(415 ILCS 5/33) (from Ch. 111 1/2, par. 1033)
    Sec. 33. Board orders.
    (a) After due consideration of the written and oral statements, the testimony and arguments that shall be submitted at the hearing, or upon default in appearance of the respondent on return day specified in the notice, the Board shall issue and enter such final order, or make such final determination, as it shall deem appropriate under the circumstances. It shall not be a defense to findings of violations of the provisions of this Act, any rule or regulation adopted under this Act, any permit or term or condition of a permit, or any Board order, or a bar to the assessment of civil penalties that the person has come into compliance subsequent to the violation, except where such action is barred by any applicable State or federal statute of limitation. In all such matters the Board shall file and publish a written opinion stating the facts and reasons leading to its decision. The Board shall immediately notify the respondent of such order in writing by registered mail.
    (b) Such order may include a direction to cease and desist from violations of this Act, any rule or regulation adopted under this Act, any permit or term or condition of a permit, or any Board order, and/or the imposition by the Board of civil penalties in accord with Section 42 of this Act. The Board may also revoke the permit as a penalty for violation. If such order includes a reasonable delay during which to correct a violation, the Board may require the posting of sufficient performance bond or other security to assure the correction of such violation within the time prescribed.
    (c) In making its orders and determinations, the Board shall take into consideration all the facts and circumstances bearing upon the reasonableness of the emissions, discharges or deposits involved including, but not limited to:
        (i) the character and degree of injury to, or
    
interference with the protection of the health, general welfare and physical property of the people;
        (ii) the social and economic value of the pollution
    
source;
        (iii) the suitability or unsuitability of the
    
pollution source to the area in which it is located, including the question of priority of location in the area involved;
        (iv) the technical practicability and economic
    
reasonableness of reducing or eliminating the emissions, discharges or deposits resulting from such pollution source; and
        (v) any subsequent compliance.
    Whenever a proceeding before the Board may affect the right of the public individually or collectively to the use of community sewer or water facilities provided by a municipally owned or publicly regulated company, the Board shall at least 30 days prior to the scheduled date of the first hearing in such proceeding, give notice of the date, time, place, and purpose of such hearing by public advertisement in a newspaper of general circulation in the area of the State concerned.
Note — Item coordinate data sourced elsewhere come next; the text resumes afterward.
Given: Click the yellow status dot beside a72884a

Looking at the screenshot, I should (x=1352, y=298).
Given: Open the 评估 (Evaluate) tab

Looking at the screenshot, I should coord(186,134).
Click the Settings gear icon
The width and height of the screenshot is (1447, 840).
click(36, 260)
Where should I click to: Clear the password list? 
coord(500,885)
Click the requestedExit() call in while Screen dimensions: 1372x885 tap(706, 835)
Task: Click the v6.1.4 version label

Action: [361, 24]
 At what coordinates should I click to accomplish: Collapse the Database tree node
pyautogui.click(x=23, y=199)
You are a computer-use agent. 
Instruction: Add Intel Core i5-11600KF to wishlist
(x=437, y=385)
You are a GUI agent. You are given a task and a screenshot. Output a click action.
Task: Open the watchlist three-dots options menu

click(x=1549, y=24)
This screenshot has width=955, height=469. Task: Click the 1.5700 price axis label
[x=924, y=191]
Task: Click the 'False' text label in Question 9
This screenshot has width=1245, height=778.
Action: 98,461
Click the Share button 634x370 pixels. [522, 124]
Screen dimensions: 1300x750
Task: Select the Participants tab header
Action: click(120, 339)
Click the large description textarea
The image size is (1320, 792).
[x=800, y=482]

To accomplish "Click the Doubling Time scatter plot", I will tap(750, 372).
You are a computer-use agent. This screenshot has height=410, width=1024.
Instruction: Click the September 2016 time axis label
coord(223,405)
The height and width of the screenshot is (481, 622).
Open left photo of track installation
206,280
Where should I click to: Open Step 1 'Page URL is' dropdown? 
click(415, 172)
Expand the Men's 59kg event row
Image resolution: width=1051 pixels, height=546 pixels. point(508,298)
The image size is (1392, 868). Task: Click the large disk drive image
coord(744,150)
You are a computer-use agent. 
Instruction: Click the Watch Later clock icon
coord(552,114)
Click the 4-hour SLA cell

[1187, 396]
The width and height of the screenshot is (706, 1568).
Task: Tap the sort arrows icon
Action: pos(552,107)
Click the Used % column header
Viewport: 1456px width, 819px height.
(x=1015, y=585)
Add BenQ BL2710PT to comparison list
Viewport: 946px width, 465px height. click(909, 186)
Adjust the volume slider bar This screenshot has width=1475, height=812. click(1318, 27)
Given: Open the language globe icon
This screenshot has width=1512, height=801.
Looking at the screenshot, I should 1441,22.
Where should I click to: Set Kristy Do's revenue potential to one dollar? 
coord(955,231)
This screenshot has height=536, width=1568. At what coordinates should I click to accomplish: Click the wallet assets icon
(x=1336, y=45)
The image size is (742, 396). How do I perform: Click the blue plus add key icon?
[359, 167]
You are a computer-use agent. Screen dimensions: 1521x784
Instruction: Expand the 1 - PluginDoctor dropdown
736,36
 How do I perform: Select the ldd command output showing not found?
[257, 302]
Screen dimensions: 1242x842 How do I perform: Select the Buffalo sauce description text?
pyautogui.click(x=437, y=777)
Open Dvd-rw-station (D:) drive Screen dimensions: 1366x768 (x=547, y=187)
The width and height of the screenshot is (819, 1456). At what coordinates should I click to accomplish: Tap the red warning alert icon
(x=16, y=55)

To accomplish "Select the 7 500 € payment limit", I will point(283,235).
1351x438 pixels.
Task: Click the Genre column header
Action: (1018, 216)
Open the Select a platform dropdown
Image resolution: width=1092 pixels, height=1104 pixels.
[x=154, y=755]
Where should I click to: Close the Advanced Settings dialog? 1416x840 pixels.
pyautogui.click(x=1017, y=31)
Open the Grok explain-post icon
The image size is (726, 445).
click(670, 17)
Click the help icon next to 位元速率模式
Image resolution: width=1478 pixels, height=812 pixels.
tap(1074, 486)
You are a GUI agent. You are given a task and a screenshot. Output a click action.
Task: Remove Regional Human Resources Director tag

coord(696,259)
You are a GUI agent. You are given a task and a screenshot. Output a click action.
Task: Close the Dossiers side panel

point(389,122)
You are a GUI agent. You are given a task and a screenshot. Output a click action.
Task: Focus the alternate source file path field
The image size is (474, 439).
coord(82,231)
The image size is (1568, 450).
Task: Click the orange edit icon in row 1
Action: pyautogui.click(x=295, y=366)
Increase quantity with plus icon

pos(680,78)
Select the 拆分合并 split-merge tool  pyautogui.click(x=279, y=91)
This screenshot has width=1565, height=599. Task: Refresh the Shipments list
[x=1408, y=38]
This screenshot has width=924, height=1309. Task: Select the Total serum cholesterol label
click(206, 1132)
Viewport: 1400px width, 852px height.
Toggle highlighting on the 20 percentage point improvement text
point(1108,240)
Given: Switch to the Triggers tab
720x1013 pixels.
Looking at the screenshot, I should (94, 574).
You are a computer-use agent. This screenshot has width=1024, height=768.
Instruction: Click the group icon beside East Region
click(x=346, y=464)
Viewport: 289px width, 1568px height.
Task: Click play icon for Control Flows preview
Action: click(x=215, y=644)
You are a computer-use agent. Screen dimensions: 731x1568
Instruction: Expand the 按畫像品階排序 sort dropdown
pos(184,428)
The Board shall conduct a full and complete hearing into the social and economic impact which would result from restriction or denial of the right to use such facilities and allow all persons claiming an interest to intervene as parties and present evidence of such social and economic impact.
    (d) All orders issued and entered by the Board pursuant to this Section shall be enforceable by injunction, mandamus, or other appropriate remedy, in accordance with Section 42 of this Act.